[Entries from a dataset]
-- START --

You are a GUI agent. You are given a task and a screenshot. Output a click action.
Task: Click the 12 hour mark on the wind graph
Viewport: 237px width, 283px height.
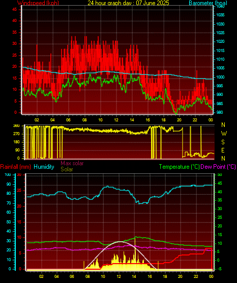pyautogui.click(x=116, y=120)
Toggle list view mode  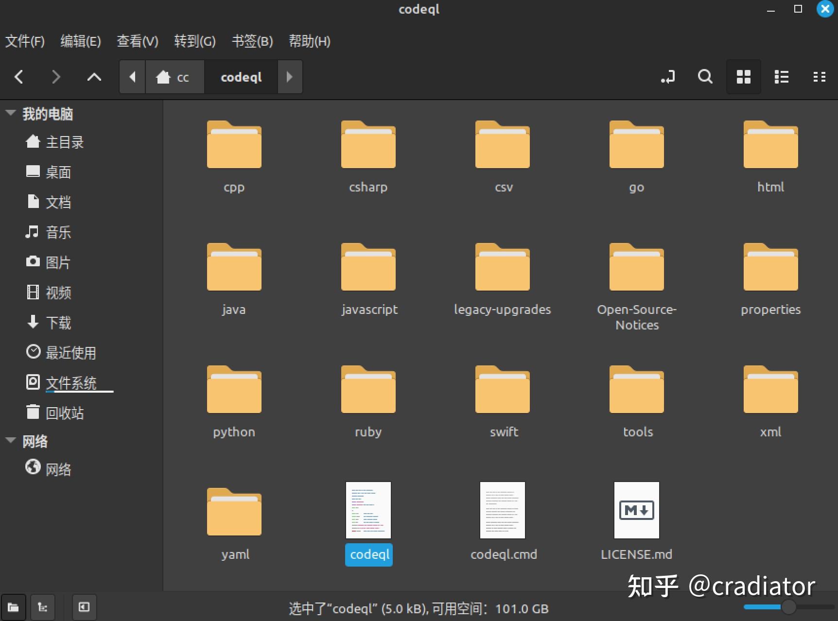[x=781, y=76]
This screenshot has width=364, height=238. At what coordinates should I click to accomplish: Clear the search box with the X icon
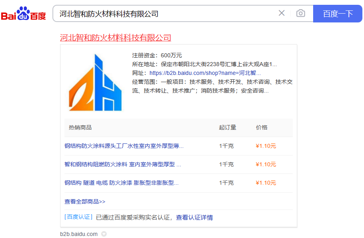coord(282,13)
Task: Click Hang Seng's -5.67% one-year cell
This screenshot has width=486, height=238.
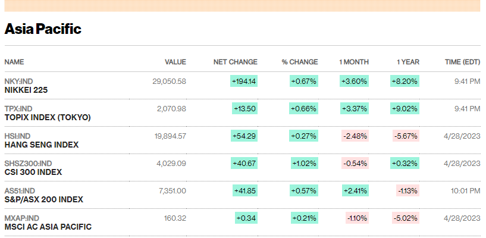Action: [x=406, y=136]
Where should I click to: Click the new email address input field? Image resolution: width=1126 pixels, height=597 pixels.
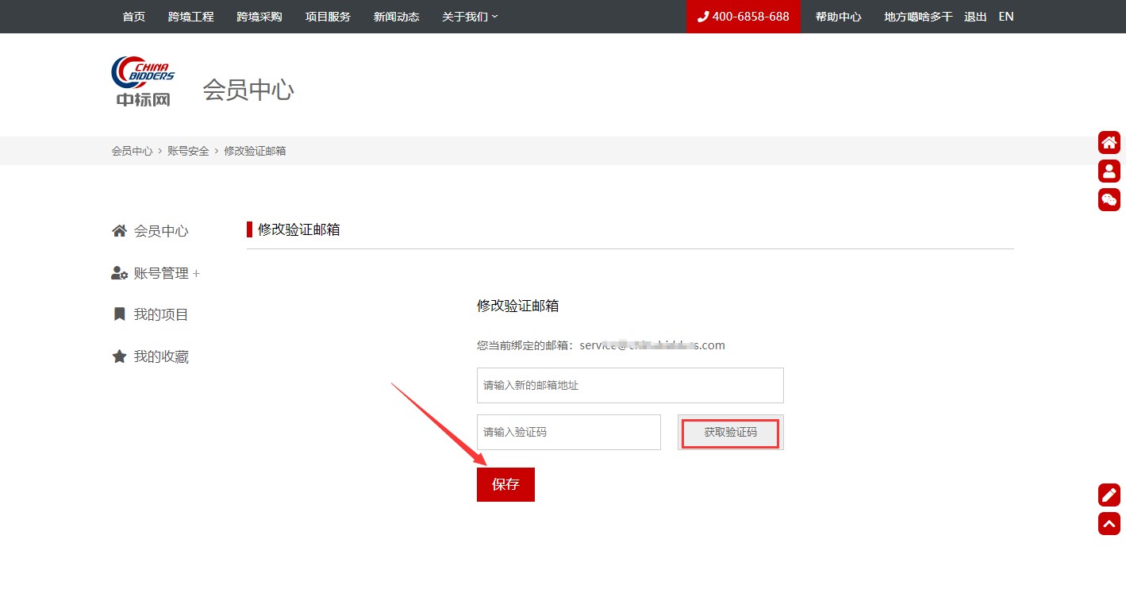pyautogui.click(x=630, y=385)
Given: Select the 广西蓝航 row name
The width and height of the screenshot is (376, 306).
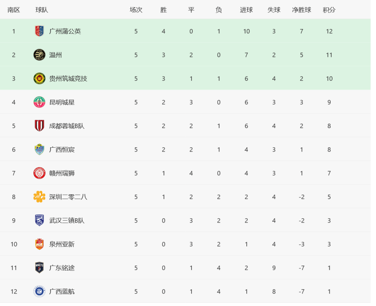Looking at the screenshot, I should pyautogui.click(x=62, y=292).
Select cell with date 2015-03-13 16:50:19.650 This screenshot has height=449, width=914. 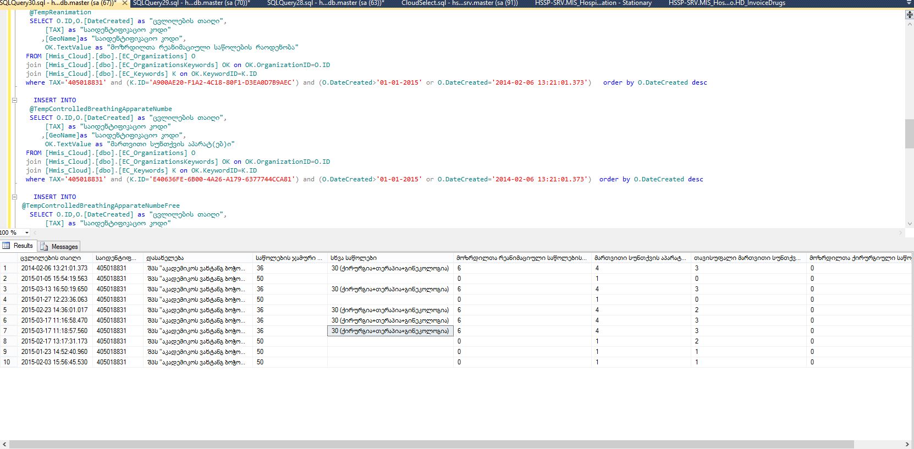[x=54, y=289]
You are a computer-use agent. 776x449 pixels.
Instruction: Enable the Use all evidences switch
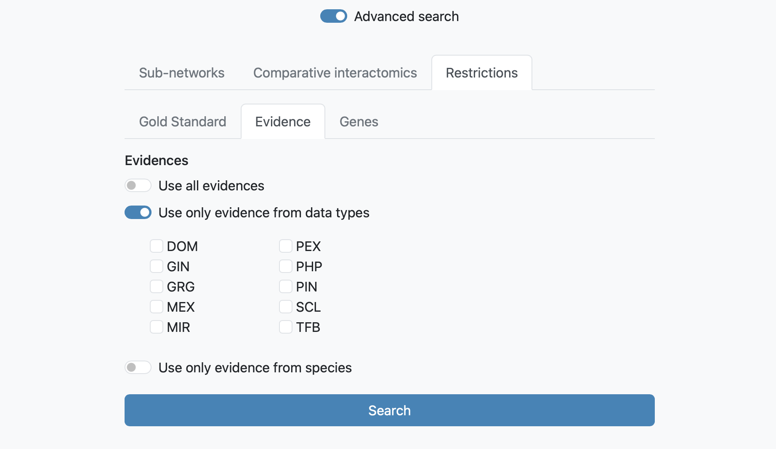[138, 185]
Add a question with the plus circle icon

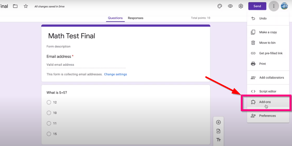tap(218, 122)

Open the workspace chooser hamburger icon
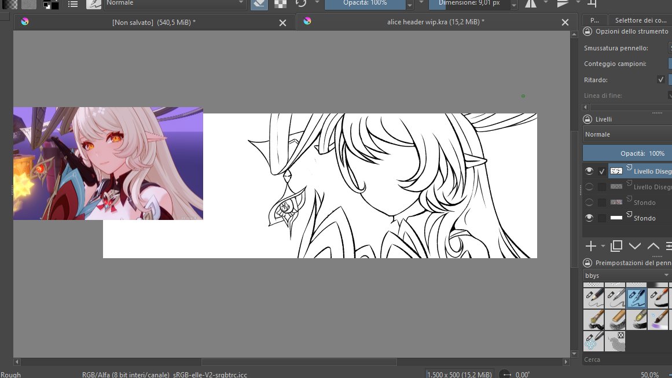point(73,3)
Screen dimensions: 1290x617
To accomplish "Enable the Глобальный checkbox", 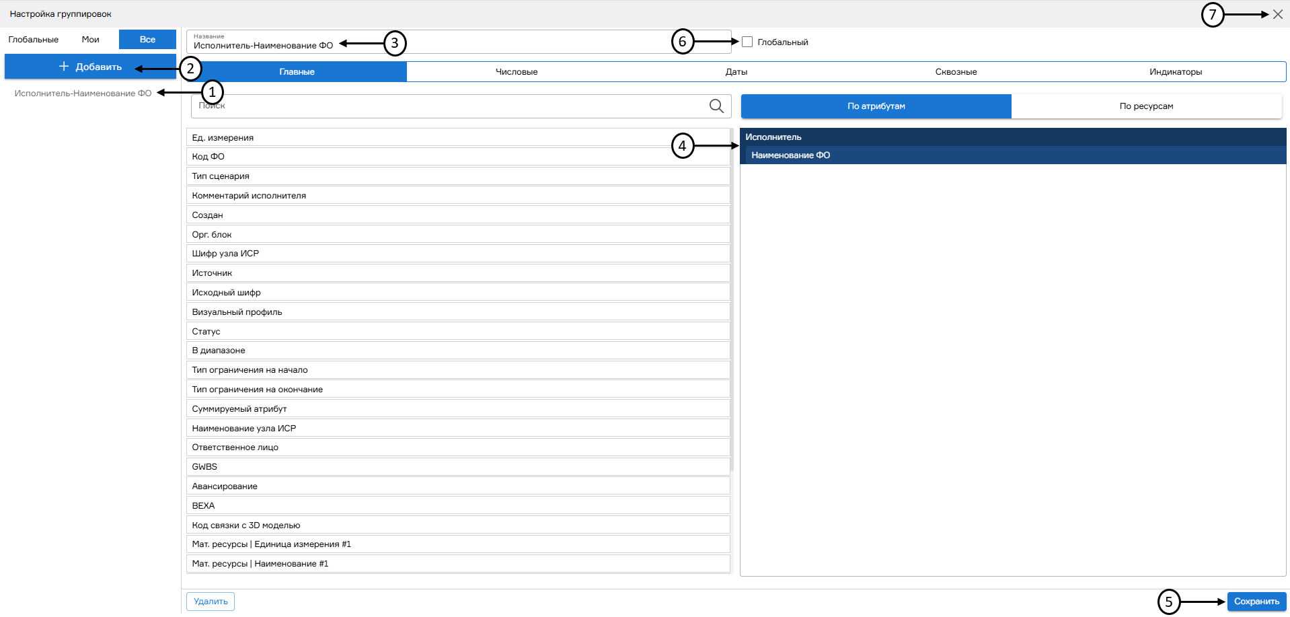I will point(747,42).
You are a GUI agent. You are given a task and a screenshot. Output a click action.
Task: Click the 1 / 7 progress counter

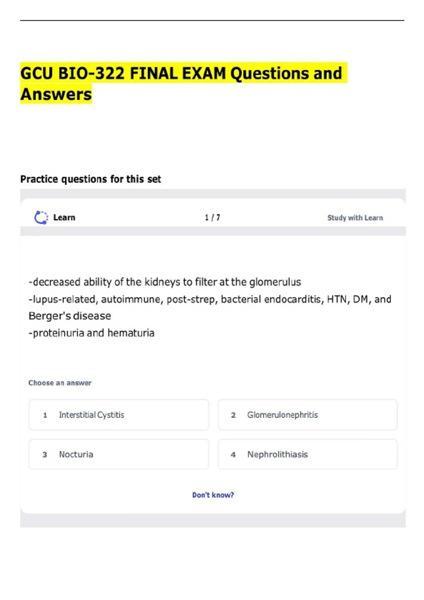point(212,217)
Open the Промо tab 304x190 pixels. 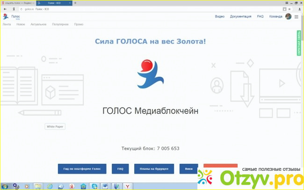tap(79, 24)
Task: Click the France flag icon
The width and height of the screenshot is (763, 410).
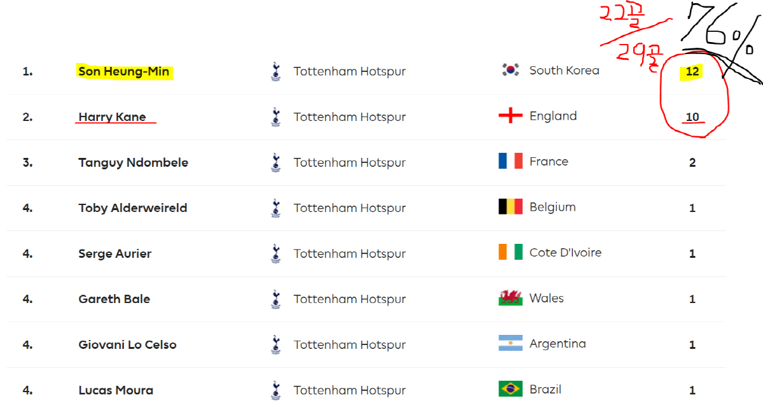Action: [511, 161]
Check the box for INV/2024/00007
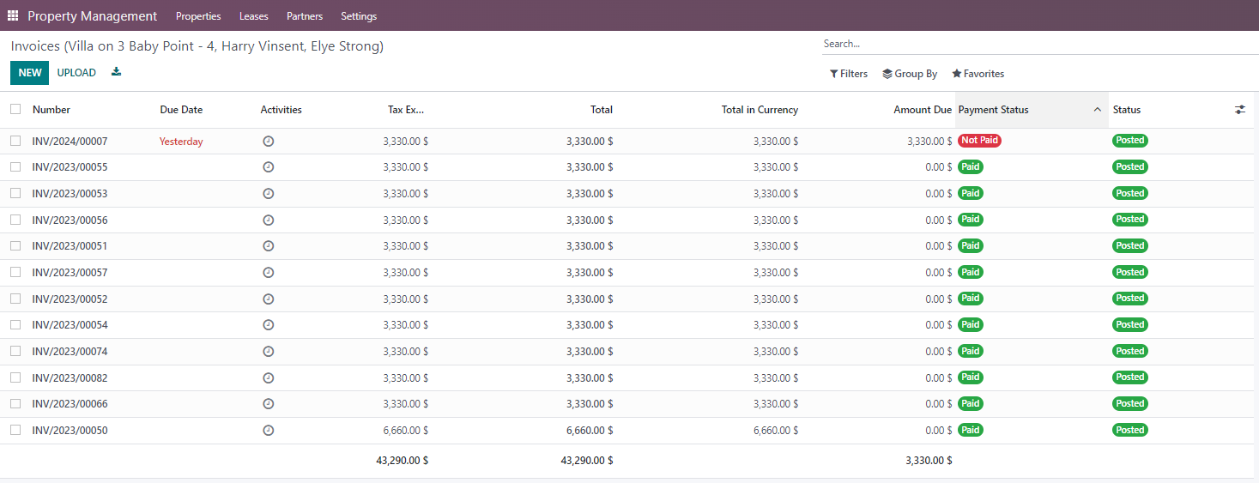 (15, 141)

-- END --

*Aim*.
Render the lines of the items starting at the line that contains "This screenshot has width=364, height=238." and ending at the line that contains "Looking at the" as a JSON list of strings, one string per line, with blank lines omitted. Leave the pictures out of the answer.

*Final result*.
[
  "This screenshot has width=364, height=238. At what coordinates should I click to accomplish: Clear the search box with the X icon",
  "coord(282,13)",
  "Task: Click Hang Seng's -5.67% one-year cell",
  "This screenshot has width=486, height=238.",
  "Action: [x=406, y=136]",
  "Where should I click to: Click the new email address input field? Image resolution: width=1126 pixels, height=597 pixels.",
  "pyautogui.click(x=630, y=385)",
  "Given: Select the 广西蓝航 row name",
  "The width and height of the screenshot is (376, 306).",
  "Looking at the screenshot, I should pyautogui.click(x=62, y=292)."
]